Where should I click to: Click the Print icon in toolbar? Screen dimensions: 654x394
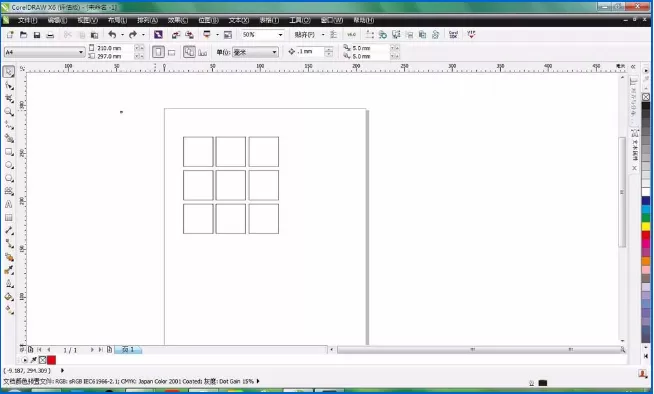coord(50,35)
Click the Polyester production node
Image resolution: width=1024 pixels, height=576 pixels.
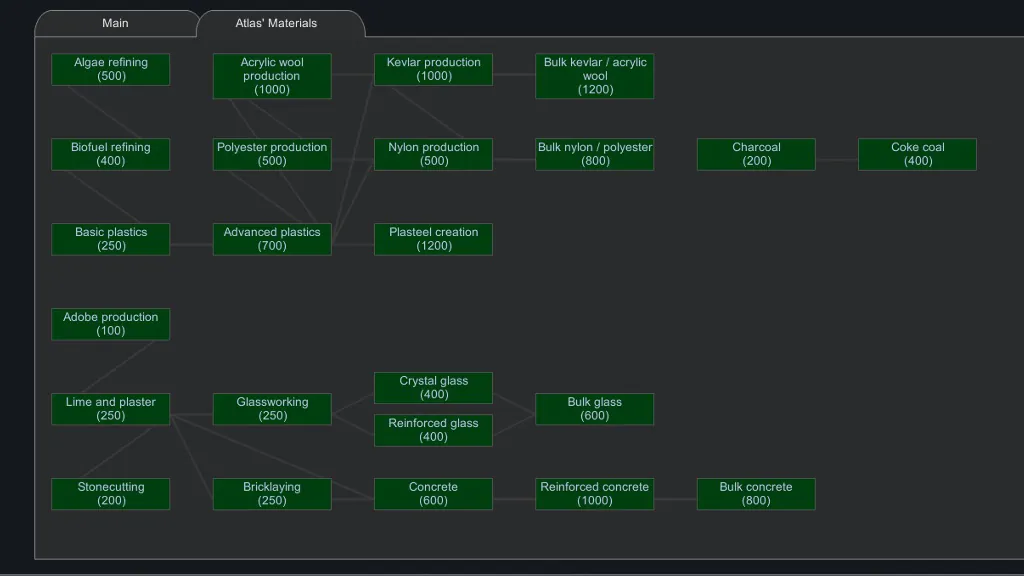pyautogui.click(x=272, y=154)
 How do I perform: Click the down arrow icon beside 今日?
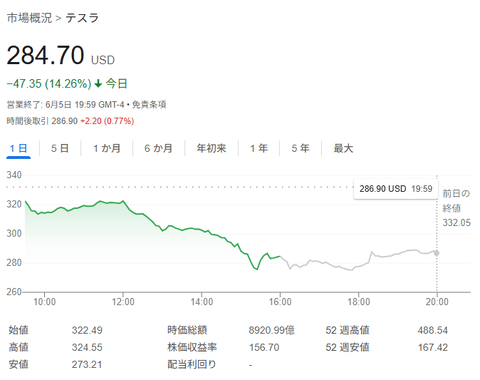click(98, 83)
---
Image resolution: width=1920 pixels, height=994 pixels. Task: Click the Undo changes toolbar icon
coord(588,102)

- _Written exercise_: Rescale the items from the line containing "How do I perform: Click" up to and including the line containing "click(98, 83)". Reproduce only those lines, requests included and pictures left out, with every coordinate in the answers multiplied by 0.25 and rounded to a whole number, halves rounded up.

- _Expected answer_:
 How do I perform: Click the down arrow icon beside 今日?
click(25, 21)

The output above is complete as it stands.